(Records excerpted from a collection)
*** Begin section ***
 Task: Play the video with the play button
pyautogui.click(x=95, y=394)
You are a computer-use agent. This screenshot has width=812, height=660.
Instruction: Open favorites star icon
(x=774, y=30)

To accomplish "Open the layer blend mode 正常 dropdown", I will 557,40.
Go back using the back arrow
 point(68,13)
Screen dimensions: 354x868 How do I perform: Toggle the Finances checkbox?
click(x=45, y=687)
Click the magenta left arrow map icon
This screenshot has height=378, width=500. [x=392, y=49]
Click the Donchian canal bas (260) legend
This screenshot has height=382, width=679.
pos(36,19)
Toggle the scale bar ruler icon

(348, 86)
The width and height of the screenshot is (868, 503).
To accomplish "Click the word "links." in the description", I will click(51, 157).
*** End section ***
## Task
A single number is expected: the count of lines in the entries that carry the string "will".

## Result
2